The Mesopotamian gods existed of gods of the earth which were known as the "Anunnaki in Sumerian and the "Anunna" in Akkadian cultures, who were also called the "fifty great gods", and the gods of the sky or the heavens: the "Igigi", who were the so-called: "lesser gods". At times the names of Anunnaki and Igigi were used synonymously, what could mean that the Igigi were actually part of the Anunnaki. In the Babylonian myth of creation; the "Enuma Elish", the god Marduk (who triumped over his father Enlil) divided the Anunnaki and assigned them to their proper stations; three hundred in heaven and three hundred on the earth.

The local chief god Enlil
(which could be translated to: "Lord of the Storm") was a stern but righteous god but when he was pushed to his limits he was merciless for anyone who opposed him. So when he saw the creation of modern man as a total failure he would have send out the great flood. (It is likely that the Hellenes knew Enlil as their chief god Zeus, because in Plato's dialogue Critias it would have been Zeus that brought out the great Deluge.)

His half brother Enki
(translates to "Lord of the Earth" and known as "Ea" by the Akkadians") was an alchemist, advisor and a god of fertility and wisdom. He would have been involved with the creation of (modern) man, and therefore he was possibly also known in Greek mythology as the titan Prometheus, who created "mortal man". Enki was also the one who saved the pius man known as: Atrahasis (Akkadian), Utnapishtim (Sumerian) and Noah (by the later Babylonian and Hebrews), and his family from the flood.

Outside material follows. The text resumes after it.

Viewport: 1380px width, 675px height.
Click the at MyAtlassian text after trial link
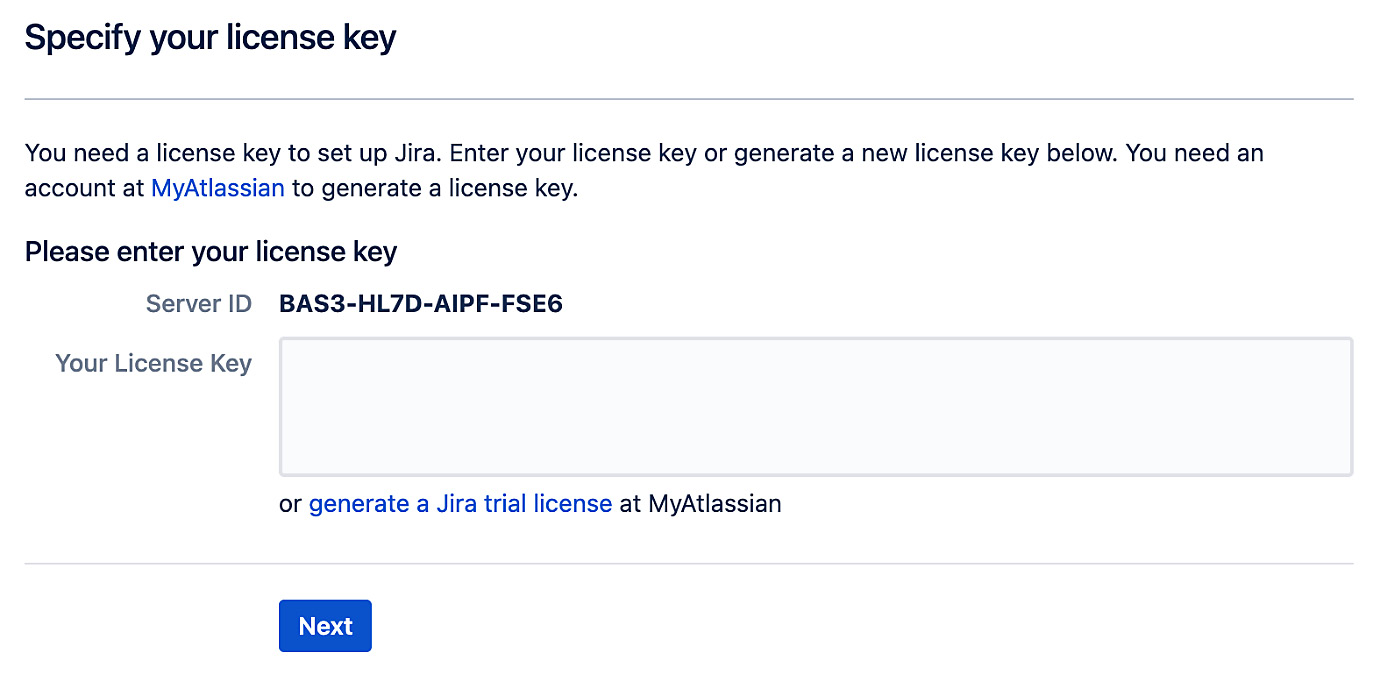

Above Enlil and Enki stood the great Anu, the god of the heaven (firmament) and according to ancient Sumerian beliefs the supreme head of the gods. His kingdom was in the expansion of the heavens and is like the Greek god Ouranos (latinized: Uranus) - whose name is similar to the name Anu - known as a personification of the heavens/sky. According to the stories all other gods of the Anunnaki would be his descendants. His leadership was followed up by the god Enlil, what eventually lead to a conflict with his half brother Enki about who would be the righteous leader. Also the Sumerian goddess Inanna, granddaughter of Enlil and great-granddaugher of Anu, and known by the Akkadians as "Ishtar", has similarities with the Greek goddess Aphrodite, known by the Romans as Venus.




Print of a cylinder seal depicting several Sumerian gods.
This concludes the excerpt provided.